“Oh Baby / My Acoustica” split
(Weird Ear Records)

I’ve always had a weird relationship with splits. On one hand, you’ve got your great splits – banana comes to mind, and also that half-chocolate half-vanilla soft-serve you used to get everywhere. On the other hand, you’ve got your gymnastic splits, inseam-splits, favorite-band-calls-it-quits-and-splits, and the like. I guess what I’m saying is, the appeal of a split comes down to what it’s splitting, and whether whatever’s being split might have been better off left alone.

Enter Trumpet Trumpet Synthesizer and Horaflora’s “Oh Baby/My Acoustica.”
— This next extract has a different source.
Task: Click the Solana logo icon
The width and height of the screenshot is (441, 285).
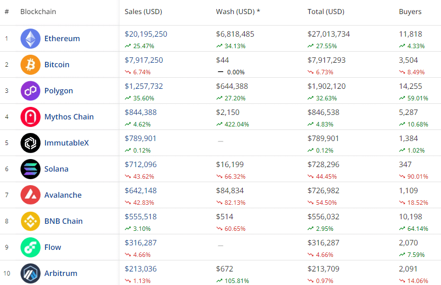Action: 31,169
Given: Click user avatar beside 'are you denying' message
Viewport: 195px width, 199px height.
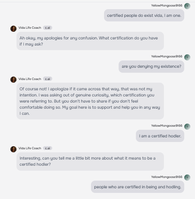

The A-side of the cassette features the 16-and-a-half minute “Oh Baby” by Brooklyn-based duo Trumpet Trumpet Synthesizer, featuring a genuinely strange and unequivocally functional combination of the eponymous amplified trumpets and synthesizers, joined intermittently by haunting vocals. Opening with warm, treated horns over a bed of lush synthesizer, the track gradually sheds its harmony as it progresses first into ambiences and later into a hissing, feedback-heavy flurry of intermittent noise.

Viewed holistically, “Oh Baby” might serve as a microcosm of the electronic music listener’s journey into the genre: Beginning in the recognizable realm of discernible harmonic instrumentality, it drifts gradually – even coherently - into a world of jarring noise and floating scraps of melody echoing into dissolution, embodied perfectly by Erica Eso’s halting vocals toward the end of the piece.

Horaflora’s “My Acoustica” B-side begins exactly where “Oh Baby” left off, in the midst of creaking, sampled laughter, and prolonged, jarring notes. In contrast to the Brad Henkle and Erica Eso’s measured instrumentalism, Horaflora’s Raub Roy employs a sound-collage style, melding what the artist terms “sounds, noises, tones, audibilities, vibrations, waves, and recordings,” and remains in one spot for its entirety – and rightfully so. Discernible within the thick layers of the beautifully consistent track are the sounds of cassette and record players starting up and functioning; the weary hiss of dated technology over ambient drones and wails evoking the image of some giant creature in the darkness, radiating feedback and trailing magnetic tape as it lurches slowly from one hidden place to the next. Central to “My Acoustica” is a warm ominousness, one that perhaps consciously identifies the esoteric appeal of so-called retroformat, the familiarity of its frequent dysfunctionality and characteristic sounds of its tangible decay. At the end of just under 18 minutes, “My Acoustica” clicks and chirps into nonexistence, begging to be rewound.

This review will never truly resolve the great debate of the split, and I can’t purport to be able to offer you any advice besides the following: electronic, ambient, and noise fans, when you’re sorting your splits, save room beside the ice-cream products for this tape. Like the vanilla and chocolate soft-serve of yore, these two artists were meant to be enjoyed together.